SCIUR PADRUN

Fabbrica Europa, la ricetta di Confindustria

La strada sulla sostenibilità: "Dev’essere il mercato a scegliere le tecnologie per la transizione ecologica". Non i politici, che intanto si accapigliavano sul Pnrr, criticato da Fidanza (FdI) dopo la provocazione di Benifei (Pd)

Ai politici hanno consegnato il vademecum. Settanta pagine, dove gli industriali spiegano le loro proposte per l’Europa dei prossimi cinque anni. D’altronde, il 70% della legislazione italiana è di derivazione comunitaria, e gli industriali sono interessati a un’Europa che faccia politica industriale. Un dato su cui la commissione si è mostrata carente, ha spiegato Stefano Pan, delegato per I'Europa del presidente di Confindustria Carlo Bonomi.

Nel nome dell'evento c'è un intero programma politico: Fabbrica Europa. Pan ha infatti insistito su una commissione europea (in scadenza) che ha mostrato un approccio postindustriale, dove “il vocabolo industria era quasi scomparso”. Pan insiste sul fatto che l’approccio della “net zero industry non capisce che senza industria non c’è futuro, non c’è il collante che ci tiene assieme, e ci mancherebbe la prima leva della ricchezza”. Parole che fanno il paio con i concetti contenuti nel manuale che gli industriali hanno affidato ai politici che erano in prima fila ad ascoltare le loro richieste. Aprendolo, vi si legge di “un approccio ideologico” al green “che ha portato a un sostanziale bando di alcuni prodotti”. Per gli industriali “è necessario adottare un approccio pragmatico e realistico”. Proprio sulle emissioni Marco Gay, presidente di Confindustria Piemonte, ha chiesto di rispettare la neutralità tecnologica, che vuol dire che le opzioni giuste per la transizione ecologica le sceglie il mercato, per evitare che vengano scartate a priori (dai politici) tecnologie che invece potrebbero tornare utili.

Per gli industriali va completata l’integrazione dei mercati dell’energia elettrica, va creato un mercato unico del gas e servono investimenti strutturali sul nucleare. Secondo loro l’Europa dovrebbe “dare agli Stati membri chiari indirizzi per la realizzazione di impianti innovativi, che possano in concreto contribuire agli obiettivi di decarbonizzazione”. Sempre con l’obiettivo della “gestione della transizione verso la mobilità elettrica fissata al 2035” ricordato dal presidente Gay e che sta rapidamente diventando un tema caldo in vista del voto di giugno.

L’attenzione degli industriali invece è alla competitività, l’alfa e l’omega dei loro interventi, che va raggiunta anche tramite i trattati.
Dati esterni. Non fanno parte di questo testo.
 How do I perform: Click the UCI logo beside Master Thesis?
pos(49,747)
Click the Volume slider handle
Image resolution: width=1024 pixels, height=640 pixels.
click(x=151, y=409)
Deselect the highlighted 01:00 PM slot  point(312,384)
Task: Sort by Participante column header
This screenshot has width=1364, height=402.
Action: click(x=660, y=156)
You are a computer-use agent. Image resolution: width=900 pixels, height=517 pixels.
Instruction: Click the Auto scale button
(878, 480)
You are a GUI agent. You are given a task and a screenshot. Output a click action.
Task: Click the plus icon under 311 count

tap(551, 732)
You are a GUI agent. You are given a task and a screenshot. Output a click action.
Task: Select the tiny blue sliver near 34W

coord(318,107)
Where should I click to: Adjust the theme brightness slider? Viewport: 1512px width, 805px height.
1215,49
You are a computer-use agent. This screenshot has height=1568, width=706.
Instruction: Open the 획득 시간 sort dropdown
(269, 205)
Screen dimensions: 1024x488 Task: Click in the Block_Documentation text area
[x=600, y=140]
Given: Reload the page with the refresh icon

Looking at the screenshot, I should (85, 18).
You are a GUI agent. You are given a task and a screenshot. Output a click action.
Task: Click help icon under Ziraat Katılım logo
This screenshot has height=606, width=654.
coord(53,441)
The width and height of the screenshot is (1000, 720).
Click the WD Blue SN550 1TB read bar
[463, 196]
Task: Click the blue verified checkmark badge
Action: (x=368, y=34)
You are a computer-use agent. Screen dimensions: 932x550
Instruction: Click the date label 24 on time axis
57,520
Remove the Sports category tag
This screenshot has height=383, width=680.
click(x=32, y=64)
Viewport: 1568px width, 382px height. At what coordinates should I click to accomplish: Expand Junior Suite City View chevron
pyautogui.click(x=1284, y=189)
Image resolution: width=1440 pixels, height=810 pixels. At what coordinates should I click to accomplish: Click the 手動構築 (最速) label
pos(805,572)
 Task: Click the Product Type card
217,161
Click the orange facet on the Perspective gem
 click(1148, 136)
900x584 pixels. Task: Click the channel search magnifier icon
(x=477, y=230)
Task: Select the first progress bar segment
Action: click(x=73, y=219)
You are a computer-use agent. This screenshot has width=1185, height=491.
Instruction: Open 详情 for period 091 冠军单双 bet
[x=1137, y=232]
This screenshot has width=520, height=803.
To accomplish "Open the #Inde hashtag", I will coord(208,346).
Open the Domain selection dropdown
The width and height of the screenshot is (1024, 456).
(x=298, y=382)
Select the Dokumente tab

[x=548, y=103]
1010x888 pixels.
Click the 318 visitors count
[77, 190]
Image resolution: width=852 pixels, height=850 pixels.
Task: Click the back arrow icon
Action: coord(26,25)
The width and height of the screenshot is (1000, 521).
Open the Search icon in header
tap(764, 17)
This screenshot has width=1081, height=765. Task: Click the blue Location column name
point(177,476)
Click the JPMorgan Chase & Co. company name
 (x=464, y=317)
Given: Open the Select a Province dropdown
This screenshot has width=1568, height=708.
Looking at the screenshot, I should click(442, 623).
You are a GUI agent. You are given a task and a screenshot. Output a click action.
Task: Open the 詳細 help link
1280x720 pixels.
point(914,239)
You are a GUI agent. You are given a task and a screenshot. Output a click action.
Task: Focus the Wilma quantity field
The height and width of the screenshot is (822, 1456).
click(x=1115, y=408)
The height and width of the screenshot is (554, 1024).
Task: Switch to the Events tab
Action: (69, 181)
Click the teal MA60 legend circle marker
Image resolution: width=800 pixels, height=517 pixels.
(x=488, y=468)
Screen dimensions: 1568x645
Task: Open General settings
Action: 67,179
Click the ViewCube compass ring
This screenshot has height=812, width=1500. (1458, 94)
In questo senso è stato chiesto di rilanciare i negoziati sul Mercosur (con buona parte dell’America latina), con l’Asean e con i paesi africani. Gli imprenditori hanno anche insistito sulla necessità di lavorare sul Cbam, il meccanismo Ue di adeguamento del carbonio alle frontiere che ha come scopo il contrasto alla rilocalizzazione delle emissioni di carbonio fuori dall’Ue, ma che non deve diventare un boomerang per la competitività delle imprese europee.

Alle richieste delle imprese hanno cercato di rispondere i parlamentari europei. Per il Pd erano in quattro: Irene Tinagli, Mercedes Bresso, Patrizia Toia e Brando Benifei, che è diventato protagonista di un battibecco col collega di Fratelli d’Italia Carlo Fidanza dopo averlo accusato di non aver votato il Pnrr. “Non dire stupidaggini, ci siamo astenuti”, gli ha risposto Fidanza, che non ha risparmiato critiche al fondo europeo: “Dobbiamo spendere tantissime risorse in poco tempo. Forse era meglio avere un Pnrr più magro e spenderlo per questioni strategiche”. Poi ha corretto il tiro, ricordando che il Governo sta facendo bene sul Pnrr e che lo porterà fino in fondo. Fidanza si è anche concesso un altro affondo sulla sovranità europea: “Ma se portiamo avanti una politica antindustriale quale autonomia strategica possiamo rivendicare?”. Sul tema è intervenuto anche il leghista Alessandro Panza, più scettico sulla possibilità di un fronte europeo comune, che ha invitato gli eurodeputati italiani a pensare al bene del proprio Paese, perché gli altri lo fanno: “In Europa io di tedeschi che non fanno gli interessi dei tedeschi non ne conosco”.